Figure 6. Primary normal B cells, but not CD34+HSCs, express some MXD3, and the MXD3 siRNA-αCD22 Ab-SPIO NP treatment results in MXD3 knockdown and accelerated cell death in vitro.

Figure 6

(A) Some MXD3 protein expression was observed in B cells, but not in CD34+HSCs. Both mature and immature B cells showed less than 50% MXD3 protein expression compared to Reh cells, but CD34+HSCs and non-B cells showed minimal MXD3 expression. Boxes represent MXD3 protein levels in individual cells relative to those in Reh cells, measured by MFI. Bars indicate mean and whiskers, 10–90 percentile represented as individually plotted points.

(B) MXD3 knockdown in the normal B cells treated with the MXD3 siRNA-αCD22 Ab-SPIO NPs at 4 h after treatment. Cells that were treated with the control siRNA-αCD22 Ab-SPIO NPs did not exhibit the same level of MXD3 knockdown. For each image, the protein level was measured by MFI in each cell in the field and the average MFI is shown in the right lower corner of each MXD3 image.
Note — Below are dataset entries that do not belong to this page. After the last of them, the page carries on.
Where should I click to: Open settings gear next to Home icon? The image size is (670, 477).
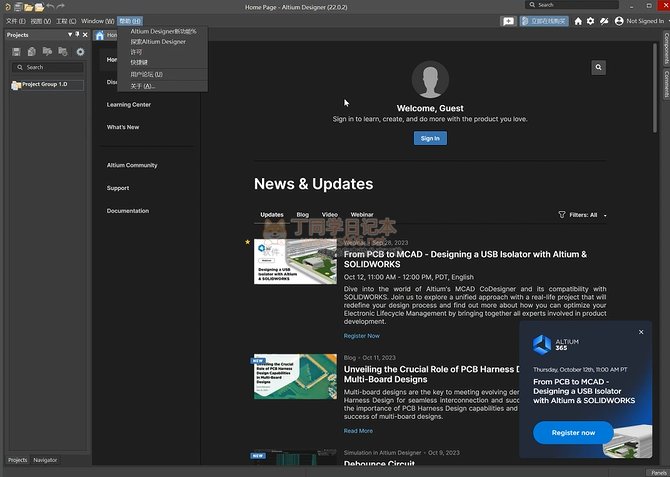[x=590, y=21]
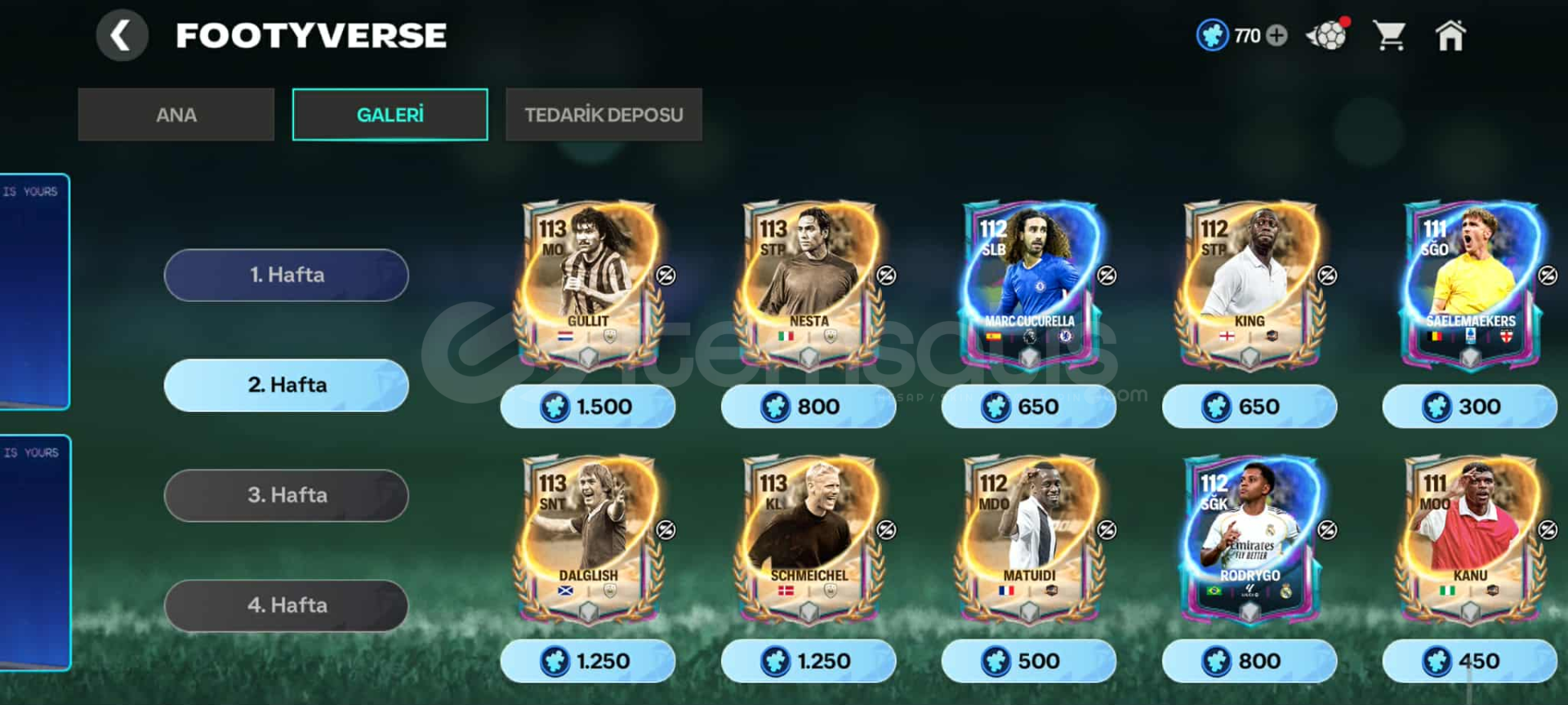Buy Saelemaekers for 300 tokens
The height and width of the screenshot is (705, 1568).
(1470, 406)
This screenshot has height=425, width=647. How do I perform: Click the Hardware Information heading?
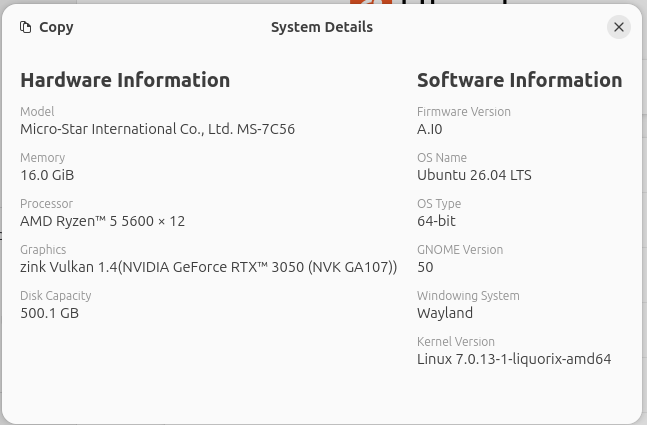(x=125, y=80)
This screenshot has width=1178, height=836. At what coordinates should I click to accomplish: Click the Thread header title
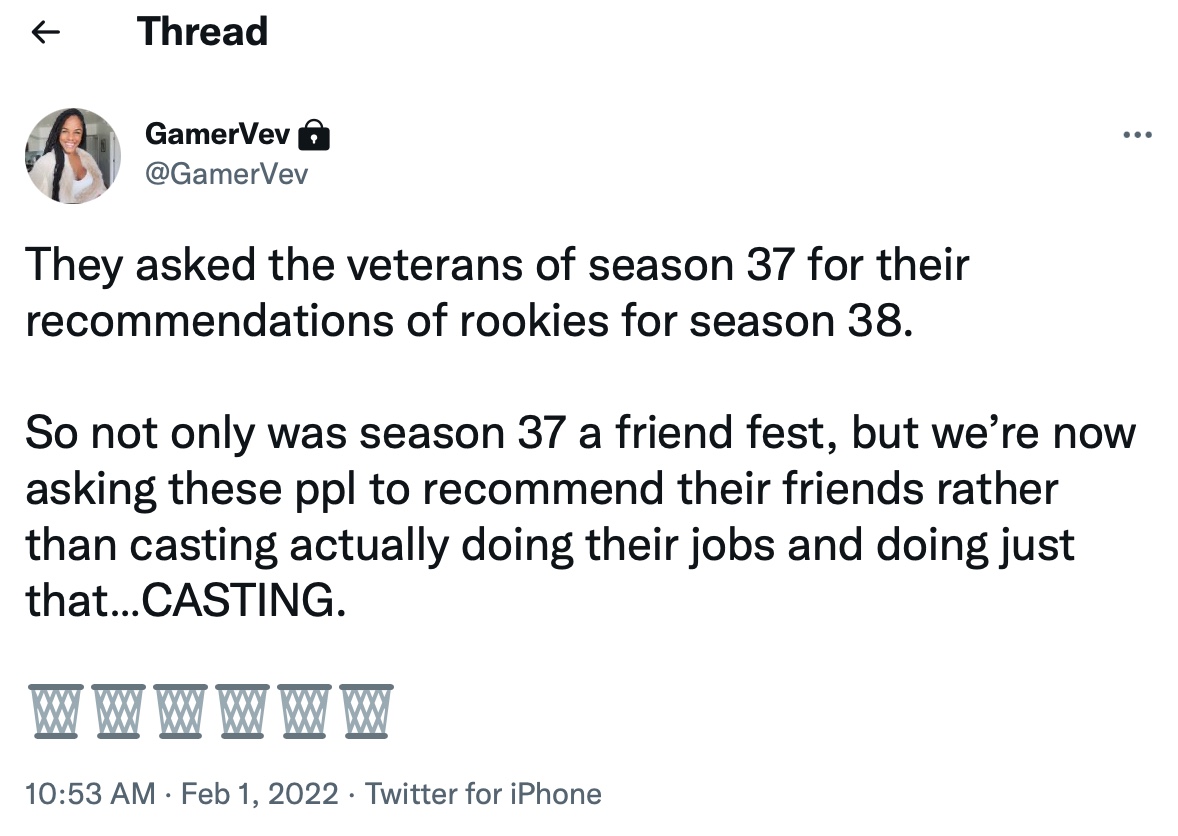203,32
(C) MXD3 protein level measured by MFI. The cells treated with MXD3 siRNA-αCD22 Ab-SPIO NPs showed significantly decreased MXD3 protein expression compared with the cells treated with the control siRNA-αCD22 Ab-SPIO NPs or untreated cells. Each point represents the average MFI of all measured cells per treatment type in triplicates in 2 independent experiments. The MXD3 protein expression was significantly lower in the cells treated with MXD3 siRNA-αCD22 Ab-SPIO NPs than in untreated cells (p = 0.0012) and in cells treated with the control siRNA-αCD22 Ab-SPIO NPs (p = 0.0015) using the Tukey studentized range test in an ANOVA on log(MFI).
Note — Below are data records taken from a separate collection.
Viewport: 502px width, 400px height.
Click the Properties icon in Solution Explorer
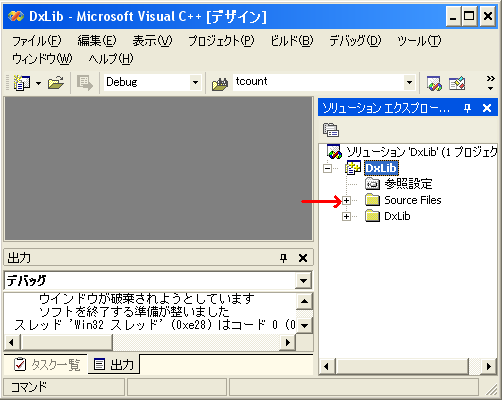pyautogui.click(x=331, y=130)
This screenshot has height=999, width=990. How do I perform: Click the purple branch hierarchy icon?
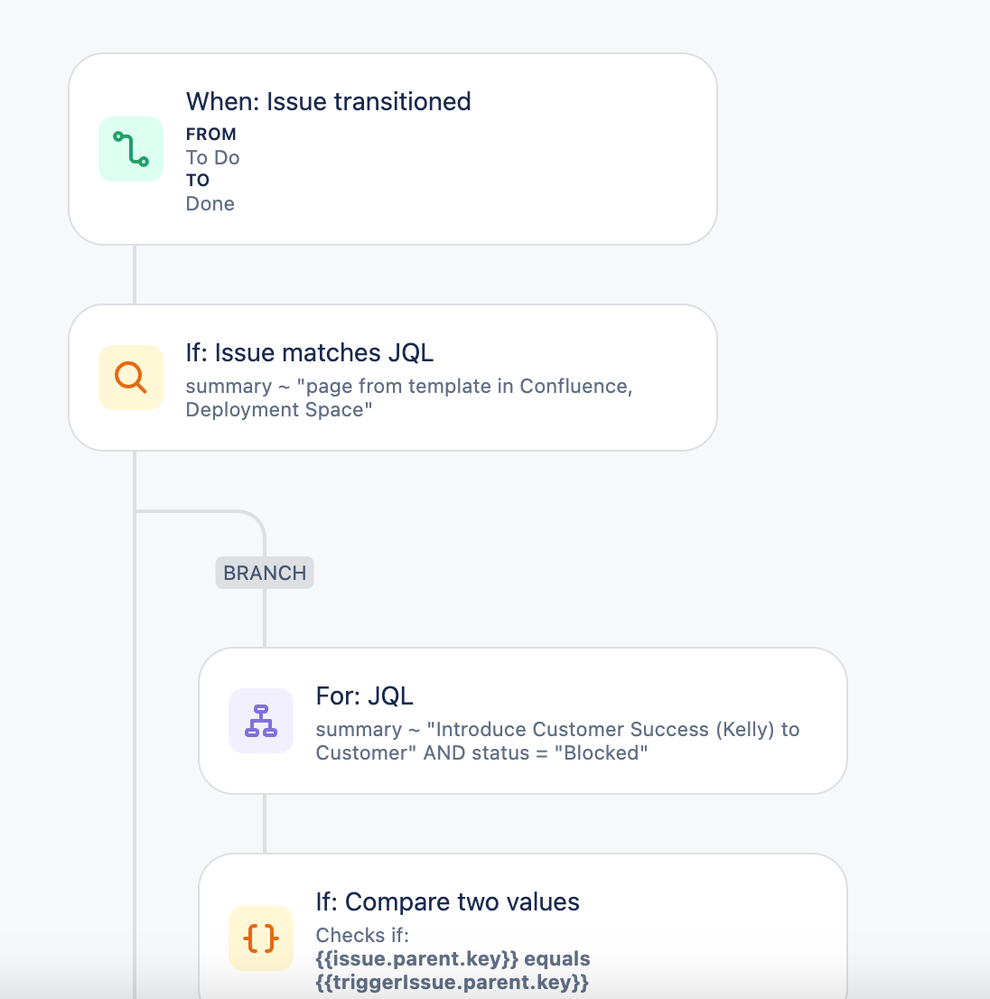click(261, 721)
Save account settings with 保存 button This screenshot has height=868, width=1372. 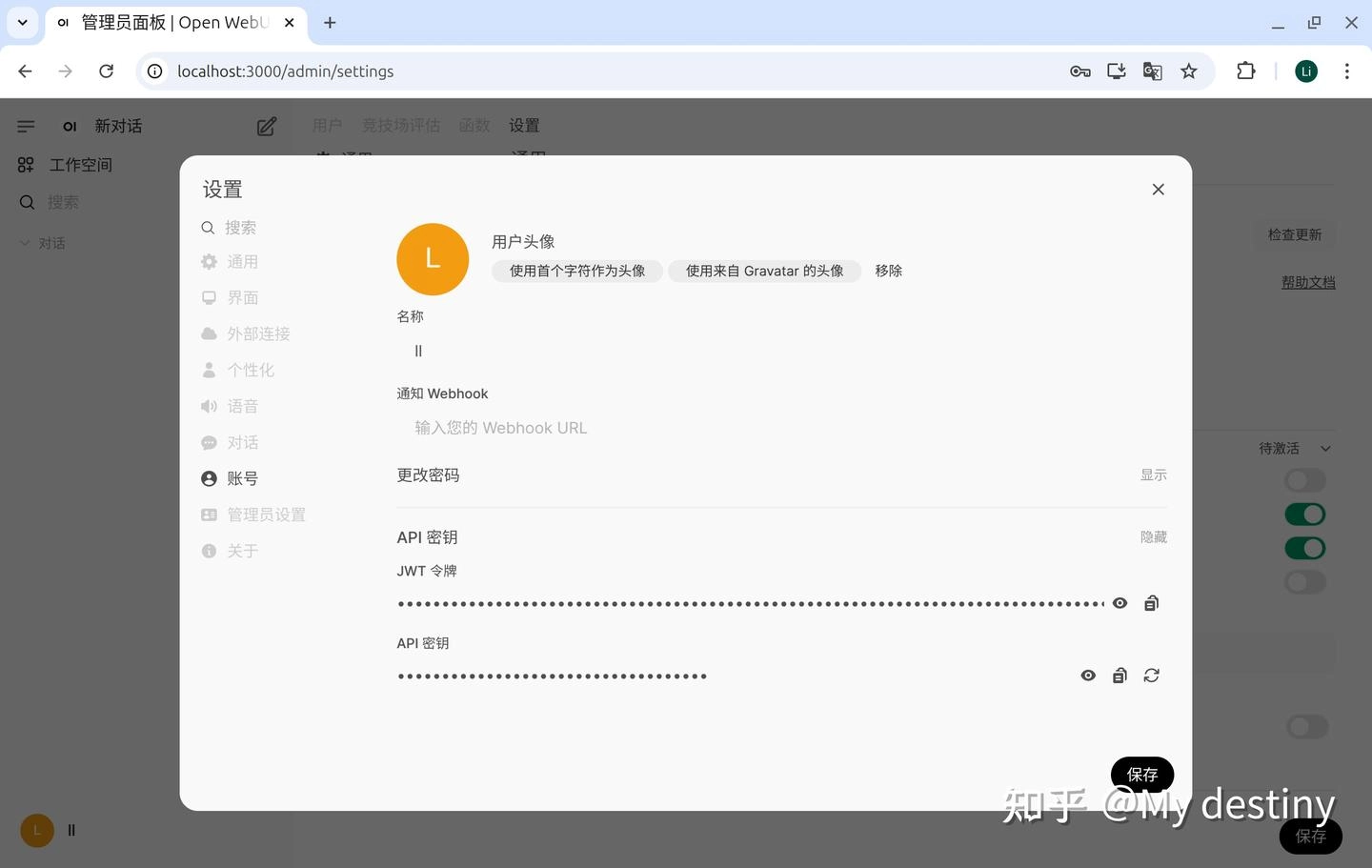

(D) Accelerated cell death in the B cells treated with the MXD3 siRNA-αCD22 Ab-SPIO NPs. Data points indicate mean values of independent cell count in triplicates from 2 independent experiments. Live cell count was measured at 4, 8, 24, 48 and 72 h after single treatment with the MXD3 or control siRNA-αCD22 Ab-SPIO NPs. Untreated cells were also used as a control. Data as mean ± SD. For all three cell types, the control and MXD3 siRNA-αCD22 Ab-SPIO NPs differ significantly from the untreated (p < 0.0002 for each of the six comparisons). The MXD3 and control siRNA-αCD22 Ab-SPIO NP treated groups differ significantly in B cell count (p = 0.00003), but not in CD34+HSCs (p = 0.91) or non-B cells (p = 0.96). This analysis used a three-way ANOVA with Treatment, Time, and Experiment Number as factors. The p-values are from the post-hoc Tukey studentized range test.

αCD22 Ab, anti-CD22 antibody; SPIO, superparamagnetic iron oxide; NP, nanoparticle; siRNA, small interfering RNA; MFI, mean fluorescence intensity; SD, standard deviation.